::: Text segment
I sincerely love Southern California — it’s where I have called home for most of my life and a place that holds the best memories and spaces of people. I grew up in poverty, so having the capacity to ‘own’ a home was not simply a rite of passage in the communities my husband, myself, and our families grew up in; it often seemed impossible and intangible.

We grew up scrubbing our dirty clothes in used bath water, wandering the desert for rocks large enough to beat the laundry clean with, distracting liquor store cashiers so our siblings could take snacks that would hold us off until our next meal, rationing clothes and shoes, playing barefoot in dirt lots and unevenly paved roads, listening to arguments and gunshots, occupying small studio spaces, watching our parents try to disguise their struggle as they attempted to find ways to endure until the next day, distracting us as best as they could. Survival and endurance meant something different to us. Owning property, a small piece that could be a forever ‘home’, never seemed like it would be attainable as kids.

Last year we were able to secure our own slim sliver of the American Dream pie last fall in the Inland Empire. I am thankful that amidst one of the greatest, most painful losses our family shared last September, that my husband pushed us through all of the hoops to close on our home. We lost his father — one of the most selfless, patient, and hardworking persons I have ever met in this lifetime, and probably ever will in this one — but we were able to mourn in the initial stages of “house poor.” We’re no longer in that stage (for now), but it felt like a great accomplishment to have done something for ourselves in the Southern California real estate market that has only exploded within the last four years.

Resources are stretched thin around our region in Southern California. We watched the flames cover the mountainside in less than a minute, where we stood, listened, and watched as helicopters and planes alternated in collecting water to douse the fire on the hillside. We were covered in debris of ash and burnt vegetation as we listened to the sirens of passing emergency vehicles beginning to escort out the neighborhoods close to the mountainside. Homes have been lost in the three fires – the Line Fire, the Airport Fire, and the Bridge Fire. We are affected by the flames of the Airport Fire, while our families’ homes are impacted by the ash and smoke of the Bridge Fire. As someone who has grown up around the Inland Empire and within San Bernardino County, I am no stranger to fires; but it feels a little differently watching these happen as an adult, in real time, having to make judgments for my own family.
::::::
::: Data segment
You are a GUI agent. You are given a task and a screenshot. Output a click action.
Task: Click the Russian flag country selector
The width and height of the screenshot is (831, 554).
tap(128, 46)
::::::
Reproduce, word for word, the part of the text about home and wildfires in Southern California starting at "I sincerely love" and ending at "impossible and intangible.".

> Completed task
I sincerely love Southern California — it’s where I have called home for most of my life and a place that holds the best memories and spaces of people. I grew up in poverty, so having the capacity to ‘own’ a home was not simply a rite of passage in the communities my husband, myself, and our families grew up in; it often seemed impossible and intangible.